Why contests make us better

— — It is contest time at the newspaper. I always associated the arrival of spring with newspaper contests. The deadline of the entries and the eager arrival of spring collide in a blur of newsprint and daffodils. It is time consuming but yet a ritual in the newsroom. I like to think of it as a year in review, a few months late. During contest time, I get to look back at the previous year to see where I have been and how far I have grown as a reporter and editor.

I remember my first entries more than five years ago. I really wasn’t sure what the judges were looking for in an entry. I thought about it for days. Then, finally I selected the ones that my mom liked the best. I was new in the business so I didn’t have much experience. I won that year to my surprise. Moms know best, right? Since then, there have been other exciting surprises, but the first award will always be one of the highlights of my career. It gave this journalist much needed confidence and the drive to work even harder for the next year’s contest.


I spent Monday tracking down all the different Lifestyle sections — there are 52 of them — the West Virginia Press Association contest. I went through each section, searching for the best stories. It was like looking through a memory book. I had my favorite stories, but there was some that I forgot about, like the story about the female doctors from Welch. There was the story about CrossFit’s arrival in Bluefield and the time I interviewed the owner of an apple orchard in Giles County. After picking out my favorite, I moved onto the next category — columnist. I had so much to choose from I didn’t know where to begin. So much had happened in 2013 — pop culture events, engagement, wedding, the holidays and more — that it was hard to pick. I decided to come back to that category later in the week. Like usual, I needed more time. I had also had the privilege to enter the category for breaking news. A jack-of-all-trades in the newsroom, I had a few news stories during 2013. I spent hours looking over my work, the feature stories, the columns, the news stories about prostitution and crime. My hands were covered in ink by the time I walked back to my desk.
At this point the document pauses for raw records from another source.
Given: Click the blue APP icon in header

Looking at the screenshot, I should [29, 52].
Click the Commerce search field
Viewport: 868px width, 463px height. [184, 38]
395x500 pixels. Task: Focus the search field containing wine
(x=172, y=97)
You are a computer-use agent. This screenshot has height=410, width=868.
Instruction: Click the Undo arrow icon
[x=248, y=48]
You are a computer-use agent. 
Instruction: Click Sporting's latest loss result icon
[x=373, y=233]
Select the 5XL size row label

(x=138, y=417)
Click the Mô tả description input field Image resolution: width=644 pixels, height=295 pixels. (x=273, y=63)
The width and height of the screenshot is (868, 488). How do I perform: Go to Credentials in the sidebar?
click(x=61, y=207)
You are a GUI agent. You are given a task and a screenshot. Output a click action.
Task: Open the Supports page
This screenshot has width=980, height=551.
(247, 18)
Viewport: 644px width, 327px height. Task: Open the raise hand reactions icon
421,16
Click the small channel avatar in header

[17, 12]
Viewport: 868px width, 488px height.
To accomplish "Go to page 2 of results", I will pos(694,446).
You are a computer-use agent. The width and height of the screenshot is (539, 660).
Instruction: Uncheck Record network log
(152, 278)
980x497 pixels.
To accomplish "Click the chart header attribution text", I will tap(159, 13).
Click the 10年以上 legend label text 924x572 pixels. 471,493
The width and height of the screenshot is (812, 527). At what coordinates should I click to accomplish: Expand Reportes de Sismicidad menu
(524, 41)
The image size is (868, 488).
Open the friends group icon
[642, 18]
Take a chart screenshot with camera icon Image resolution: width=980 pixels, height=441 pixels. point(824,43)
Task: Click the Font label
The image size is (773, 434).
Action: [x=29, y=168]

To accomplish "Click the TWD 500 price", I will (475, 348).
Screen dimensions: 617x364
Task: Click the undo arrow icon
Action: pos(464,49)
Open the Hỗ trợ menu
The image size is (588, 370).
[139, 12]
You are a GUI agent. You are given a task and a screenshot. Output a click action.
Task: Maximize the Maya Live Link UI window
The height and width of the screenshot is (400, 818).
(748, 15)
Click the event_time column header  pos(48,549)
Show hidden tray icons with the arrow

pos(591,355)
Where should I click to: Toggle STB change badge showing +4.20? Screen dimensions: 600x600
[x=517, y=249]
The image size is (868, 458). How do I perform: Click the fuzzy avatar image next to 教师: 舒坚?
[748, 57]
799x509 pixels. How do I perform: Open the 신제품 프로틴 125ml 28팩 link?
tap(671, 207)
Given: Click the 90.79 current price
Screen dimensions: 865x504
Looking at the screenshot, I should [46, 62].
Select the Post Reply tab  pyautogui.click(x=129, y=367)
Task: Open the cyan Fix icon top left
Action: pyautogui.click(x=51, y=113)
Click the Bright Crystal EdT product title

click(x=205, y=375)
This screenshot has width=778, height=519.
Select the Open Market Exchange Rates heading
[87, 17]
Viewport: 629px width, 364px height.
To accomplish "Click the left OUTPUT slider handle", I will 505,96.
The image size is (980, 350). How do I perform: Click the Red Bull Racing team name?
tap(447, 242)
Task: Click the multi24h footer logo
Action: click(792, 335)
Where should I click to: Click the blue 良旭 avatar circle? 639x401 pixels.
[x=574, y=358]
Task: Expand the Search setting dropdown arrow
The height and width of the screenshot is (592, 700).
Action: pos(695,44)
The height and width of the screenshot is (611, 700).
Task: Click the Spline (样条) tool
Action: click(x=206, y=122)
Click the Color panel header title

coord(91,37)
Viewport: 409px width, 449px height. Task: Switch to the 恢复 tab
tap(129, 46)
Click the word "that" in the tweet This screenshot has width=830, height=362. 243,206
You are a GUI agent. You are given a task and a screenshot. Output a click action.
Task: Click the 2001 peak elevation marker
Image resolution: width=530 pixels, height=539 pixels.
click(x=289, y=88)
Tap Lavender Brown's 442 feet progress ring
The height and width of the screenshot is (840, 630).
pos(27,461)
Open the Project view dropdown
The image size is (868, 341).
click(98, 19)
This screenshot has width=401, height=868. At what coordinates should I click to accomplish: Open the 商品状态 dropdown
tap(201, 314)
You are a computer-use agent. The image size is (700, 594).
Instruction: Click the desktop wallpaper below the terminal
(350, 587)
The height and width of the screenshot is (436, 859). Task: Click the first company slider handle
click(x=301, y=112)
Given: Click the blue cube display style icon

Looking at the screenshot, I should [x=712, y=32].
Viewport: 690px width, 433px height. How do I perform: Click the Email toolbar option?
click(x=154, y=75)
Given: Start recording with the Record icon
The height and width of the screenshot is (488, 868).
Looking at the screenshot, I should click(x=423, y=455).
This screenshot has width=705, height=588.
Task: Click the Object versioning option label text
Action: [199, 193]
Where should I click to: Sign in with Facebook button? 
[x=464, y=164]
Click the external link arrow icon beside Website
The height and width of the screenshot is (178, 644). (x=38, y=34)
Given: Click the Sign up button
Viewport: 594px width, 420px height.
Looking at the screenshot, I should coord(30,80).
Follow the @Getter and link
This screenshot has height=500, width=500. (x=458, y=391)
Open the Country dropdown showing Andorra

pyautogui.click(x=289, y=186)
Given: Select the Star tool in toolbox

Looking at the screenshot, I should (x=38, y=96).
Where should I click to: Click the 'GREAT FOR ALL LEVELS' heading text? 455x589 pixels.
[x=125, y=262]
I always feel like a student again during contest time. It is reminiscent of high school and entering essay contest for prizes like pizza or gift cards. In the professional world, we enter to gain recognition from our peers and to make our community proud of our hometown newspaper. This week, editor Samantha Perry will lock her office and organize all the entries. Together, along with other newsroom reporters and editors, we will select entries for the big award — Newspaper of the Year. We won’t know the results for months; it will be summertime when the awards are announced. We will huddle together like eager students, waiting for Samantha to read out the list. After six years at the Daily Telegraph, I have realized the judging is different every year. What wins in 2012, might not make the cut for 2013. One knows not get to get their hopes up. A few won’t even remember what stories and layouts they selected for the contest. Spring will seem like a distant season when it is hot and muggy in the two Virginias


We aren’t the only industry that recognizes hard work in a particular field. Financial institutions, schools, hospitals, engineering firms, restaurants and more come together to award the best of the industry. But it isn’t a priority. The responsibility of the Bluefield Daily Telegraph is to serve the community and deliver the news. Contests are fun; we all like to win. Yet, we have to remember, win or lose, we learn and grow from hours spent reviewing the year. We know what to do better for next year and how to accomplish that for our industry and more importantly, the reader.